[Records from a dataset]

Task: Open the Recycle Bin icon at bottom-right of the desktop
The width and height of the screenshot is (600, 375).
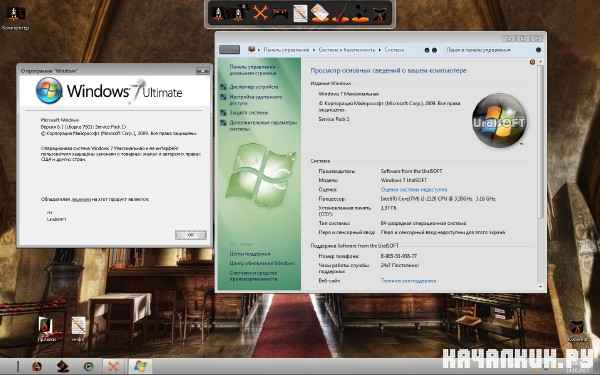Action: point(576,328)
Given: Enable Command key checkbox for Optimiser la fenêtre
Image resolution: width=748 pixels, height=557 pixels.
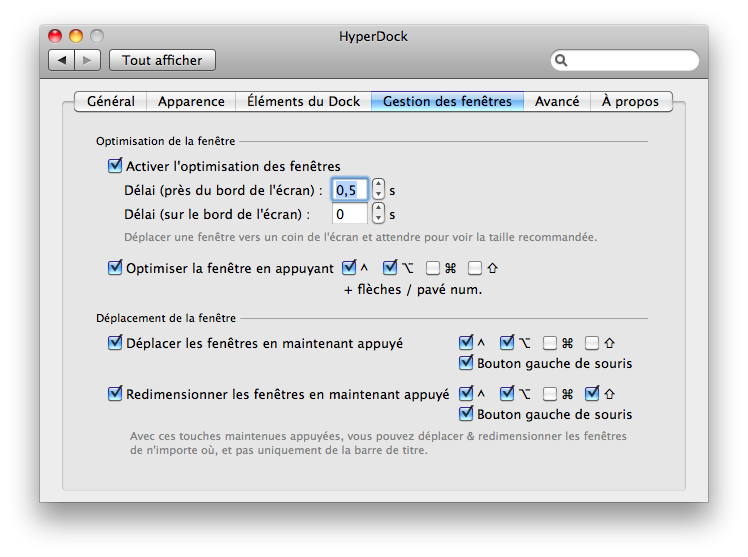Looking at the screenshot, I should click(433, 268).
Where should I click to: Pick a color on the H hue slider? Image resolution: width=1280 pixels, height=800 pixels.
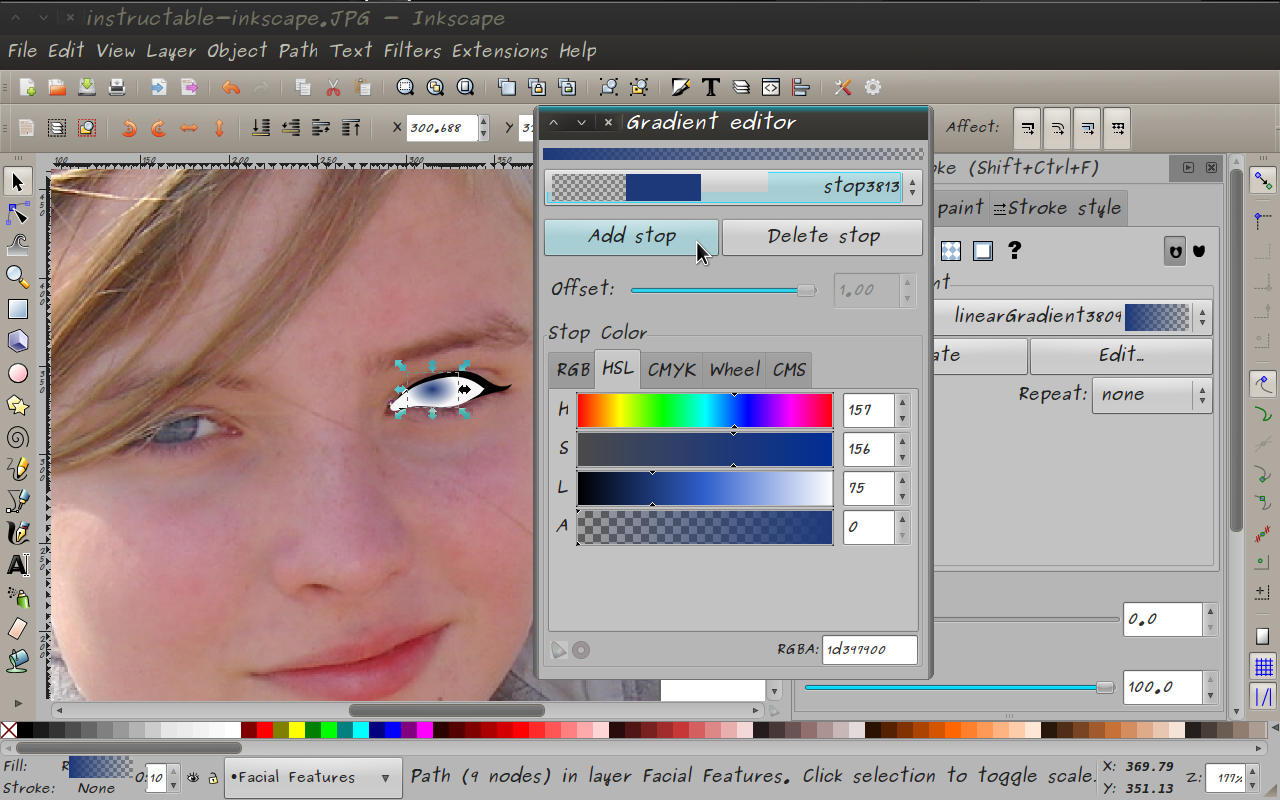coord(705,410)
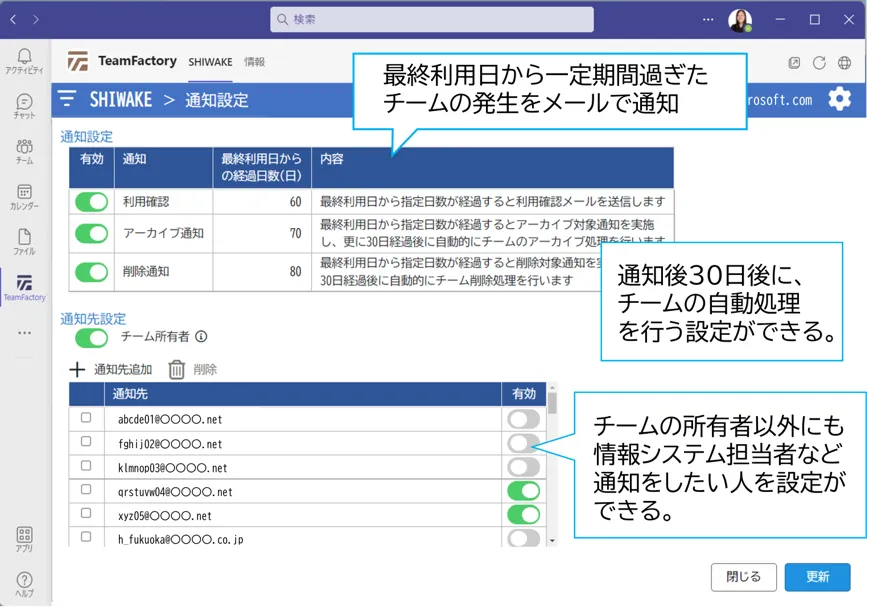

EXERCISE DIRECTIONS → The expected output is an exact copy of the lines from the one with "Image resolution: width=748" to the final line of the entries above, pictures excepted; please include both ends.

TASK ANSWER →
Image resolution: width=748 pixels, height=557 pixels.
Looking at the screenshot, I should click(433, 268).
Where should I click to: Pick a color on the H hue slider? Image resolution: width=1280 pixels, height=800 pixels.
coord(705,410)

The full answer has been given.